### Given passage
· · · · · · ·

For Alexander, the way to Bactria lay open. He could now rest and recuperate in the fertile valleys around Kunduz while the tail of his exhausted and starving army filtered through. These lands are particularly fertile. The great traveller Ibn Battuta, when he crossed the Khawak in 1333, stopped here for forty days, and speaks of their "fine pastures and herbage." We rested at Pul i Kumri with the hospitable local warlord, an Ismaeli Shia. It was an unlikely meeting in such a place and time. Jaffar went to school in Harrow and once delivered pizzas in Detroit. He and his clan have protected their valleys from the war around them, and from the passage of armies, while Afghanistan has fallen back into its ancient regional divisions. Such warlords seem to be affectionately regarded by their people, but they inhabit a strange world. Some I have met mix intermittent bursts of warfare with prodigious drinking sessions on Russian vodka and Johnny Walker, enlivened by Tajik girls and the latest CDs from the West. I guessed the Macedonians were no different. In his villa Jaffar showed me antiquities, a great Greek inscription from a nearby site, medieval bronzes from Balkh, Greek coins from lost cities on the Oxus. His, I suspect, was a world not unlike that of 330 BC, a time of shifting allegiances as local hard men try to keep their position like the satraps of old. Back in Alexander's day, however, the difference was that the outside power -- Alexander's power -- was so overwhelming nobody could resist him.

After a few days of Jaffar's hospitality, we decided to push on. As we set out to head north once more, I experienced a sudden sharp taste of anxiety. Jaffar's tanks were rumbling through the streets belching black oily diesel smoke and the wind was whipping up fierce eddies of dust as they began to move their forces towards the mountain passes we had just crossed. On BBC World Service radio we heard that the Taliban were closing in on Kabul. We were besieged by ever-present thoughts of war; so much of Afghan history has been -- and still is -- foreign invasion and civil struggle. Once the Russians had been beaten, no one seemed to care any more if the land was torn to pieces. So the cycle of history comes round. Poor Afghanistan.

· · · · · · ·

### Activity
In the passage on Alexander's route to Bactria, how long did Ibn Battuta stop in these lands after crossing the Khawak in 1333? Rely only on the passage above.

[Entries drawn from a collection]
· · · · · · ·

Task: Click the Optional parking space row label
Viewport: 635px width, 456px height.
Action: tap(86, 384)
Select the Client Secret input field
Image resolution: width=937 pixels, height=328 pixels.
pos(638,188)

· · · · · · ·

### Written answer
Forty days.